Душ, бритье и чистая рубашка так поздно утром – отклонение от правильного порядка вещей, вызванное превратностями войны. Краузе уже три часа был на ногах. Он поднялся на мостик в темноте до объявления предрассветной тревоги, чтобы заранее быть готовым к опасности, которую сулило это время суток, и стоял там, покуда ночная чернота медленно сменялась серой зарей, а корабль и команда ждали в полной боеготовности. Когда стало совсем светло – если можно так сказать про нынешнюю тоскливую серость – и боевую тревогу отменили, Краузе смог прочесть принесенные радистом сообщения, принять рапорта у командиров отделений, осмотреть в бинокль подчиненные ему боевые корабли по правому и левому борту, а также маневрирующий сзади конвой. Час после восхода – самое безопасное время, и Краузе мог ненадолго уйти к себе в каюту. Встать на колени и помолиться. Позавтракать. А затем принять душ и сменить рубашку, хоть и странно было делать это сейчас, а не в начале нового дня.

Убедившись, что тщательно выбрит, он отвернулся от чужака в зеркале и замер на мгновение: рука на спинке стула, глаза смотрят на палубу под ногами.

«Вчера и сегодня и во веки»[4], – тихонько проговорил он, как всегда, когда заканчивал себя инспектировать. Этот стих из тринадцатой главы Послания к Евреям отмечал тот факт, что Краузе начал новый отрезок жизненного пути к смерти и вечной жизни за гробом. Он уделил этим мыслям должное внимание, и покуда мозг был занят ими, тело машинально сохраняло равновесие, поскольку эсминец качало, как может качать только эсминец – и как его качало без перерыва последние несколько дней. Палуба под ногами вздымалась и падала, сильно наклоняясь вправо и влево, вперед и назад, порой словно передумывая на полпути и резким содроганием нарушая ритм, в котором скудная обстановка каюты дребезжала от вибрации винтов.

Краузе окончил Аннаполис двадцать лет назад, из них тринадцать провел в море, по большей части на эсминцах; его тело прекрасно сохраняло равновесие на кренящемся корабле, даже если сам Краузе в эти мгновения думал о бессмертии души и бренности всего сущего.

Он потянулся к свитеру, который собирался надеть следующим, но тут звонок в переборке издал резкую ноту, а из переговорной трубы раздался голос лейтенанта Карлинга, заступившего на вахту после отбоя тревоги.
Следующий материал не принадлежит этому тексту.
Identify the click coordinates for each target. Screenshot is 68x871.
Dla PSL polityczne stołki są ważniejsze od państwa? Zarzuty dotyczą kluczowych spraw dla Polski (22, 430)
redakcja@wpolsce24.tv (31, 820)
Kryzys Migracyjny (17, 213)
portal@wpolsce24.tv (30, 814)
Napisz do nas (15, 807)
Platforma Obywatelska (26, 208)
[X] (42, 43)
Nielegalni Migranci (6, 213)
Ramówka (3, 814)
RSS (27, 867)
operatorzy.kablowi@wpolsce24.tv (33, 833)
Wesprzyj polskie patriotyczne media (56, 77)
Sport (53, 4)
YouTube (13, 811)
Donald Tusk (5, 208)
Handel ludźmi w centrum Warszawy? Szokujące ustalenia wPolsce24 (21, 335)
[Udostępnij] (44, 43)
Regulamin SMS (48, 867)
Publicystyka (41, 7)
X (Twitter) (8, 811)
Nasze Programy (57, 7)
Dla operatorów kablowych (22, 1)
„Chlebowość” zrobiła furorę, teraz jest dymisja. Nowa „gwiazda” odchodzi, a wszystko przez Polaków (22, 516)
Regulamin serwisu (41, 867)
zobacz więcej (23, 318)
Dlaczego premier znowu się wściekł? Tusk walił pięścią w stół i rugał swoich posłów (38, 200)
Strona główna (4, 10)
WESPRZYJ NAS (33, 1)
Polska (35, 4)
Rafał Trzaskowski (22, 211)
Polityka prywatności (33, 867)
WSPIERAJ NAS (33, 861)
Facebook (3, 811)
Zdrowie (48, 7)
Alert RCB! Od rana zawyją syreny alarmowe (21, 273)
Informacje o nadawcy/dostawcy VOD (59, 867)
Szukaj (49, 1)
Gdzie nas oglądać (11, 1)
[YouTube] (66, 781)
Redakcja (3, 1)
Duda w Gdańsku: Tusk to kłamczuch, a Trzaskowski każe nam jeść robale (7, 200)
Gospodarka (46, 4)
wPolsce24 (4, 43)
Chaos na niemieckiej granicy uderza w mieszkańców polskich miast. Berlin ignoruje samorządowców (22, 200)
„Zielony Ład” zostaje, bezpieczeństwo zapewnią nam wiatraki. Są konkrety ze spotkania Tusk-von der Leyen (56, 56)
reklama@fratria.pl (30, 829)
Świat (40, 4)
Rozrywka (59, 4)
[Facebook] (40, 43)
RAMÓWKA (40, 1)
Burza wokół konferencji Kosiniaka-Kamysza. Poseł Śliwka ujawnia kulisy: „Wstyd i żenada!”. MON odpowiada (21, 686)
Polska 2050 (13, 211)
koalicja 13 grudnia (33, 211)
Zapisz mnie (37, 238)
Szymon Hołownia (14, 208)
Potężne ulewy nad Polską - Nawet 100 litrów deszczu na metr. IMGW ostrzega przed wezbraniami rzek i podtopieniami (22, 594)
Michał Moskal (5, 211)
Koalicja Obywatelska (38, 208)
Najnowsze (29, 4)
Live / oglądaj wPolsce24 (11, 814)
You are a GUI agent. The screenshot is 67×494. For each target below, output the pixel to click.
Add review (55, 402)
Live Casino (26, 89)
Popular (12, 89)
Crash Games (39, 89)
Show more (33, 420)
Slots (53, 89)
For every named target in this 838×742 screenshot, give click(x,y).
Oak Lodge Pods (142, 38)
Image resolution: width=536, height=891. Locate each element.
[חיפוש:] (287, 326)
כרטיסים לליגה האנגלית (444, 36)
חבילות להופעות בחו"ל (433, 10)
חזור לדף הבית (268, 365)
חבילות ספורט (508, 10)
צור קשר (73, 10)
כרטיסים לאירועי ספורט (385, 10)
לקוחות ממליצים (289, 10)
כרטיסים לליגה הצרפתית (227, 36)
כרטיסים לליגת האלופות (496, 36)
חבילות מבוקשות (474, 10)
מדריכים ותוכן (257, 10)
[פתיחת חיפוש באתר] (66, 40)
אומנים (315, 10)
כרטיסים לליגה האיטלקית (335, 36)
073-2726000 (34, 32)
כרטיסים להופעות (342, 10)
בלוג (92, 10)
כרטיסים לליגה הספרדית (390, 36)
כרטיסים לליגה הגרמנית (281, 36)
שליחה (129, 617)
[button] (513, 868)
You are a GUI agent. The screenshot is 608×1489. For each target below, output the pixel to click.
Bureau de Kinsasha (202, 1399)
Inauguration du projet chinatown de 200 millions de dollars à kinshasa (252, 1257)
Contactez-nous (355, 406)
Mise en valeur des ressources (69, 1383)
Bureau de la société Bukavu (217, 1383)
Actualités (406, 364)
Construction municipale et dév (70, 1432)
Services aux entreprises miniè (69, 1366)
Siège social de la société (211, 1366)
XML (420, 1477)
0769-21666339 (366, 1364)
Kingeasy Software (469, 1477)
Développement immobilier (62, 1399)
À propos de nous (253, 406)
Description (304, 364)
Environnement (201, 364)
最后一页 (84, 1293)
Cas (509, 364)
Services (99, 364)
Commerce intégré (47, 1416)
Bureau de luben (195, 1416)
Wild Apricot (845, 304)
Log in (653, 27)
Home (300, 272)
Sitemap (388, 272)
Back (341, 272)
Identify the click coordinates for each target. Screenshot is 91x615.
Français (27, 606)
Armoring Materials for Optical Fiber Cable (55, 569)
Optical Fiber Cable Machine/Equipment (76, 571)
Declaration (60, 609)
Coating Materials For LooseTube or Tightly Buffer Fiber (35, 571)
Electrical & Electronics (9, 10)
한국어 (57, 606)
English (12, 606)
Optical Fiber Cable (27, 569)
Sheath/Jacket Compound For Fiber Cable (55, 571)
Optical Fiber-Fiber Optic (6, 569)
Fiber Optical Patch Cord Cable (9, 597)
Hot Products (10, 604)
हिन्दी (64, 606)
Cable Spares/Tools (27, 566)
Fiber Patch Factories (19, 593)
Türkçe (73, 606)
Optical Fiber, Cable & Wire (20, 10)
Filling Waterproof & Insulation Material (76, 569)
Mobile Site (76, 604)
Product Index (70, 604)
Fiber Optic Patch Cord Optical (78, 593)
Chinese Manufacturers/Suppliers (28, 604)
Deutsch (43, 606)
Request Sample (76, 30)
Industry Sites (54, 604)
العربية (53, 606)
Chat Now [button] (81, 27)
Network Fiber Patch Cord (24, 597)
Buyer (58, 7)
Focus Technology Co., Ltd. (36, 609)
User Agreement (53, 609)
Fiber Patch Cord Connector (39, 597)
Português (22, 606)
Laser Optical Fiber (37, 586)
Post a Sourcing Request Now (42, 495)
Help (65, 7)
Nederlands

– Капитана на мостик, сэр, – сказал Карлинг. – Капитана на мостик, сэр.

В голосе слышалось волнение. Краузе не стал брать свитер, а сразу снял с вешалки китель. Другой рукой он отодвинул стеклотканевую занавеску на двери и в одной рубашке, с кителем в руке взбежал на мостик. Семь секунд прошло от звонка до того мгновения, когда Краузе вошел в рубку. Еще секунды, чтобы осмотреться, у него не осталось.

– Гарри установил контакт, сэр, – сообщил Карлинг.

Краузе метнулся к радиотелефону – рации межсудовой связи:

– Джордж – Гарри. Джордж – Гарри. Прием.

Говоря, он глядел на вздымающееся море по левому борту. В трех с половиной милях слева шел польский эсминец «Виктор», в трех с половиной милях за ним – британский сторожевой корабль «Джеймс»; он был на раковине «Виктора», далеко за кормой, так что едва виднелся над углом надстройки и на таком расстоянии часто пропадал из виду, когда одновременно с «Килингом» оказывался в подошве волны. Гарри – позывной «Джеймса». Как раз когда Краузе поймал его взглядом, радиотелефон заблеял. Никакие помехи не могли скрыть характерные английские интонации.

– Дальний контакт, сэр. Пеленг три-пять-пять. Прошу разрешения на атаку.